Selasa, Februari 12, 2008

Buku dan Kenangan yang Dipanjangkan

Selain setumpuk kenangan yang kadang manis tapi mungkin pula pahit, hal terbanyak yang bisa saya “wariskan” pada sejumlah nama yang (pernah) mesra dengan saya adalah berbiji-biji buku.

Jumlah buku yang saya “hibahkan” selalu lebih banyak ketimbang kartu pos, film apalagi pas foto. Saya bisa menghibahkannya begitu saja, tanpa alasan. Sesekali sebagai hadiah ulang tahun, sesekali sebagai referensi kuliah, sesekali sebagai bahan tulisan (jika ia berminat menulis), sesekali untuk meredakan pertengkaran. Oleh-oleh yang selalu saya bawa dari perjalanan pun pastilah berbentuk buku, biasanya buku-buku bekas, yang saya dapatkan dari toko buku loak yang saya jumpai di kota yang sedang saya singgahi. Bukan sekali dua mereka membawa buku tiap kali habis mampir di kontrakanku dan saya tak pernah dan memang enggan memintanya lagi. Biarlah, mungkin buku itu bisa lebih berguna.

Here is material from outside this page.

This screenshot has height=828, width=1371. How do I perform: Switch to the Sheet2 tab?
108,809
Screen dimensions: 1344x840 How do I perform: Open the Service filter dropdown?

Lalu saya ingat salah satu sajak Joko Pinurbo yang terdapat dalam antologi “Pacar Senja” (2005; h. 145). Sajak berjudul “Ibuku” itu bercerita ihwal sosok yang begitu penting dalam kehidupan “Aku-lirik” bisa ber-reinkarnasi menjadi sebiji buku. Saya kutipkan bait terakhirnya:

Ketika suatu saat aku pulang ke rumah, ibu sudah
menjadi buku yang tersimpan manis dalam rak buku


Sajak di atas, terutama bait terakhir yang saya kutipkan, terasa sederhana dan karena itulah –seperti juga sajak Joko Pinurbo yang lain—justru terasa segar, manis dan rasanya begitu tulus.

Di situ ada suasana “kefanaan” (tentang ibu yang sudah menghilang, mungkin sudah mendiang), ada suasana “kerinduan” (setelah lama tak pulang), tapi pada saat yang sama semuanya sudah “raib”, bukan hilang tak berjejak, melainkan “raib” karena semuanya –terutama sosok “ibu”-- sudah bersalin rupa atau bermetamorfosa atau ber-reinkarnasi atau mungkin sudah mengalami lompatan kualitatif menjadi “buku yang tersimpan manis dalam rak buku”.

Tentu saja “ibu” tak pernah benar-benar menjelma menjadi buku laiknya Malin Kundang yang menjadi batu. “Buku yang tersimpan manis dalam rak buku” tak lebih sebagai sederet tanda-tanda (“trace”, dalam kosa kata Derrida) yang menghubungkan sosok “Aku-lirik” dengan “ibu” yang (mungkin) telah mendiang.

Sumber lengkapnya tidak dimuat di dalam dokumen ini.